There are many ways that he and his legacy have affected thinking throughout the ages but I want to cover two that affect our lives significantly in these modern times, ecology and poverty.
We have all read, or at least know of, the “Fioretti” or “Little Flowers” of St Francis, a collection of tales and stories which are mostly that; just tales, but probably steeped in truth as well. The story of the Wolf and the Town, preaching to the birds etc. were all wonderful to me as a child and still are now. Francis said that it was the responsibility of all men and beasts to worship God and act as stewards of his creation, the Earth.
Sadly there is not much stewarding going on lately. Since the industrial revolution, the planet, Gods creation, has been under siege and is in a fight to save itself from attack from the very people it has nurtured and protected. What a bizarre people we are, choosing to poison the air we breathe, pollute the waters we drink and fill our food with chemicals, with governments who look upon pollution with an uncaring eye. Francis with have looked on us as fools, and not fools for God either.
Thankfully movements abound in the world who are dedicated to being just what Francis said we should be, “Stewards and protectors” of the environment. Often these groups will acknowledge inspiration from Francis, especially animal welfare organisations, which is encouraging me that there is still hope for a greener world. I encourage you as you celebrate this feast day to include these groups in your prayers.
It is universally known that the message of Francis was one of poverty and simplicity, choosing to own nothing, even the clothes he wore.
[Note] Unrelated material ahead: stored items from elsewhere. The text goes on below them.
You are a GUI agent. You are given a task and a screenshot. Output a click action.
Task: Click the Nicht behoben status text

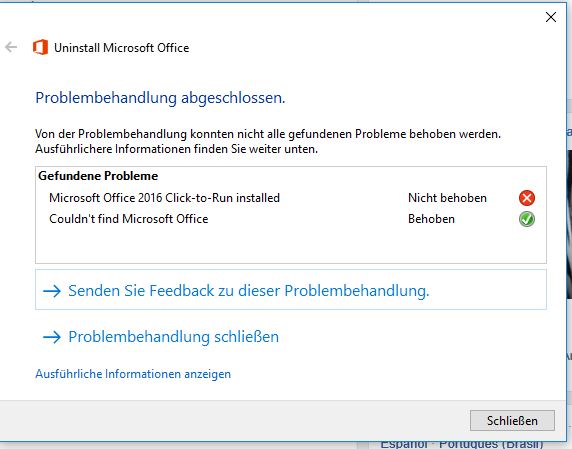tap(447, 198)
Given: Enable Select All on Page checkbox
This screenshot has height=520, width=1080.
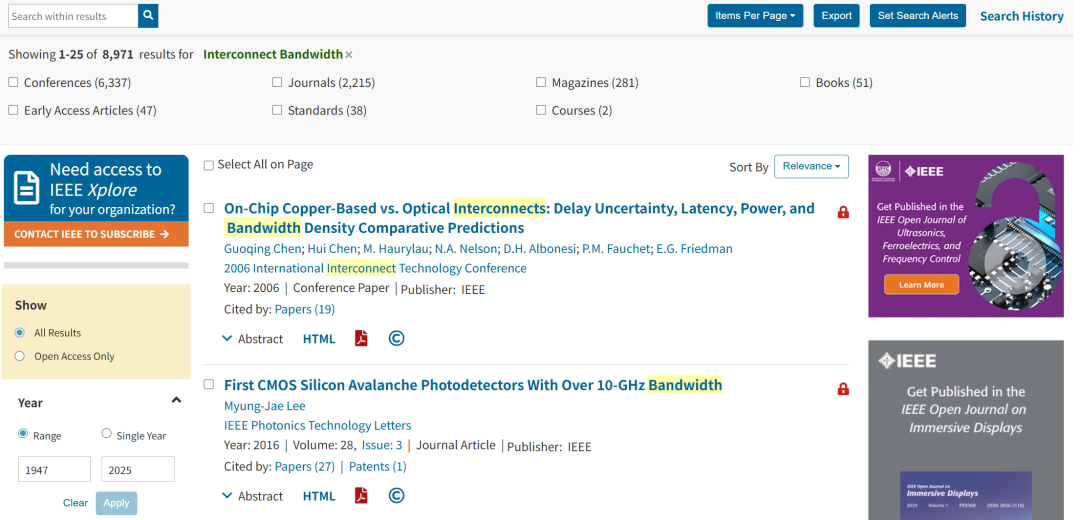Looking at the screenshot, I should [x=209, y=165].
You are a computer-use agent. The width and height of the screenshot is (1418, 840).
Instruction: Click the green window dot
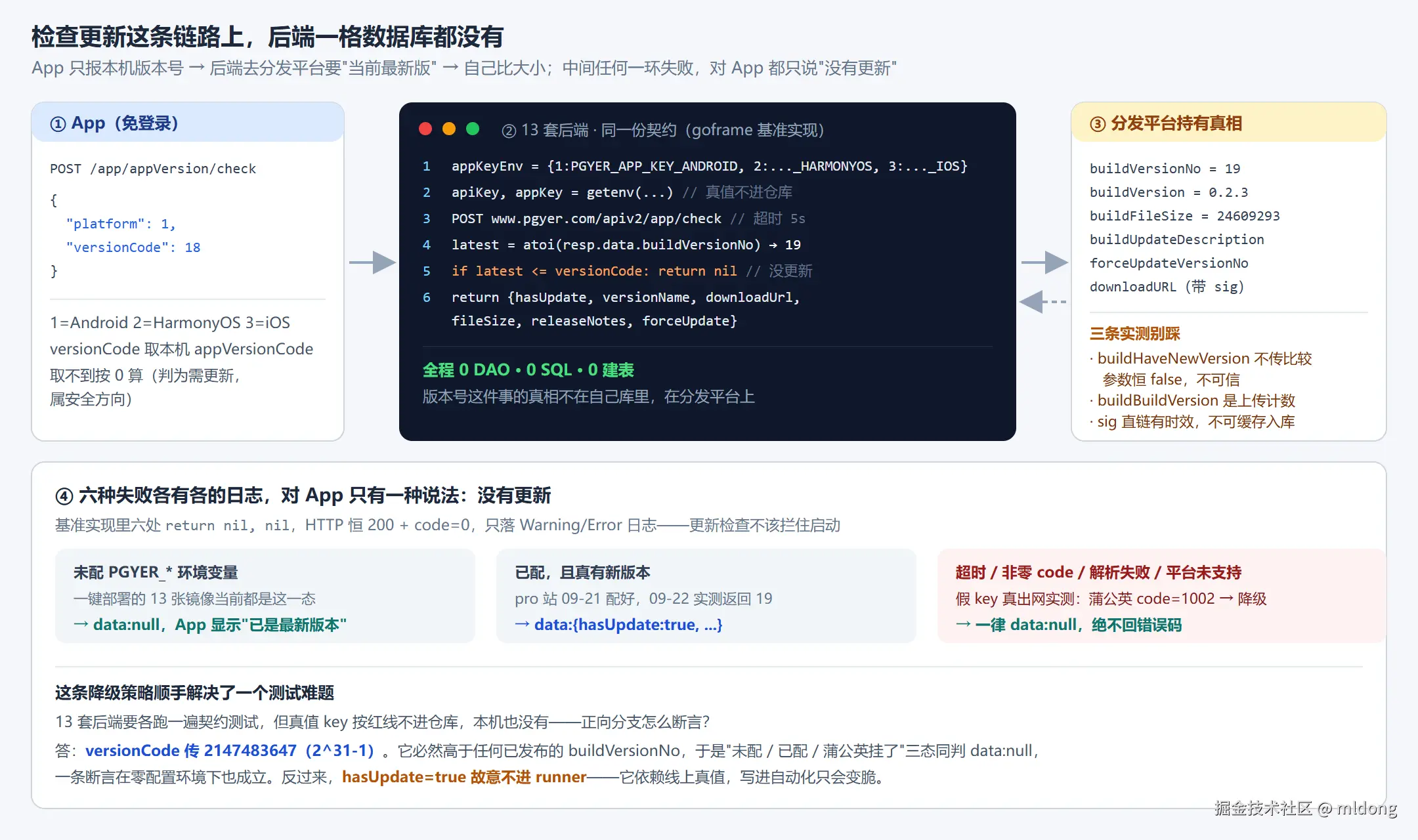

Poverty is always with us (Matthew 26:11) but we can act like Francis and do something about it. We shouldn’t be like him in his early years, stealing expensive cloth from his father to give away. Whilst the thought is commendable, the act of stealing was one of compulsive passion, something I love about Francis.
He was mocked by his family, friends and contemporaries for giving away all his money and finery to the poor and for roughing it with them and learning compassion for them. This is the way we should be towards the poor, compassionate and generous. We are lucky in this day and age where even the lowly and downtrodden have the provision for food, shelter and warmth, it is for us to spread this, it is for us to help wherever we can.
My wife and I sponsor a child in Ethiopia through Compassion UK and despite ill health cutting our household finance by three quarters at least we manage to find the money to continue sponsoring her. We bless her with our money and time, she blesses us by accepting it. It is a sacrifice we are blessed to be able to make, through love not obligation. Like Francis we have been mocked for giving so much away.
I once spent some time with a man named Justice who was from a small village near Maseru in Lesotho. We spoke about the poor a great deal as he was from an area where poverty and hunger were prevalent, and about what we could do to help. One of the things we discussed was the trend by Western Christians to give up food in solidarity with them, and his response amazed me. He was angry, stating food was a gift from God and if we have it we should eat it, it was an insult to God and to the starving to not eat the food you have. This taught me how important it is to listen to the poor and live with gratitude.
The environment and poverty are just two areas of Francis’ life and teaching that can inspire us to act today. I do not have the space here to do even one of them justice let alone include any others, but on this feast day where we celebrate the life and works of Francis of Assisi we should search ourselves more deeply to see how much more we can be like him in our devotion to God and our duties to our fellow man and the planet we live on.
Closing prayer: Almighty God. Thank you that you placed Francis in our world, that you inspired him and taught him, that you grew him and nurtured him so he could nurture, teach and inspire us. Open our hearts to your teaching lord that we should help the poor, the hungry and develop compassion for the environment and our brother and sister animals. As we celebrate this day may we keep Francis in mind and be taught by his example. In the name of Christ, Amen.